Надо думать, что из краткого нашего «противоположения» тургеневских романов, повестей и рассказов этим его «запискам» читатель не сделает такого вывода, что в одном случае все сопряжено с замыслом, строгою композицией, непрерывной самопроверкой — со всем тем, что относится только к мысли, уму, идее, а в другом случае образы созданы исключительно самою жизнью и лишь умело, легко, с одним поэтическим вдохновением «зарисованы» так, что над ними задумываться автору будто бы вовсе и незачем. Ну, разумеется, все это не так. Как одним предварительным, строго рассчитанным замыслом живого художественного произведения никак не создать, так и самым хрустально-чистым журчанием ручейка крепостного права не поколебать.

В создании подлинно художественного произведения содружествуют и мысль, и чувство, и творческое воображение, и самая мелодика речи,— все дело в соотношении их между собою. Типы этого соотношения и комбинации их между собою, а порою и собственная изменчивая «внутренняя светотень» — весьма и весьма разнообразны, как, впрочем, и все живое на свете. Все это пока что далеко не в полную меру поддается точному анализу, но чуткий читатель воспринимает это по-своему: и умом — размышляя, и чувством — наслаждаясь поэтически.

* * *

В «Записках охотника» — настоящее богатство человеческих образов, характеров, судеб. Мы видим в этих рассказах следы сложных социальных взаимоотношений, черты уходящей эпохи и намечающиеся особенности новой жизни. Тургеневская светотень дает нам не какие-либо «плоскостные» изображения, а всегда настоящую глубину жизни, протекающей во времени. Здесь нельзя было только «любоваться»,— рассказы Тургенева будили в душе определенные чувства, звали к поступкам. И все это автор осуществлял без всякого нажима пера: правда яркого, художественного повествования говорила сама за себя.

Тургенев полностью был верен действительности, но мы уже приводили и такие его слова: «Я никогда прямо не срисовываю с живых образчиков человеческой природы». Одно утверждение нисколько не противоречит другому. Уже одно то, что именно из действительности берет художник для своего творческого воплощения, уже одно это уводит от простого описания, в котором подряд передается все важное и неважное. Этот выбор того или иного характера, того или иного положения или столкновения уже является ответственнейшим моментом для создания будущего художественного произведения: что бы вы ни выбрали, оно должно быть значительно, характерно, типично.

Но вот дальнейшее развитие взятого из жизни совсем не обязательно должно совпадать именно с тем, как все происходило в действительности. Совсем нет.
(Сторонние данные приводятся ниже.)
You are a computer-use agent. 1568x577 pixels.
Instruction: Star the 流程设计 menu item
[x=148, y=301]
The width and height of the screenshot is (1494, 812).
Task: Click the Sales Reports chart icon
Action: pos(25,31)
Оно будет протекать также но законам живой жизни, но будет одновременно покорно и воле, самому замыслу художника. Оно и может и должно играть ту роль, какая ему предназначена в целом произведении, и это в руках крупного и правдивого художника никогда не будет неправдой. Напротив, в таком художественном произведении как раз и открывается та глубокая правда, которая была заключена и в действительной жизни, но не была доступна восприятию многих.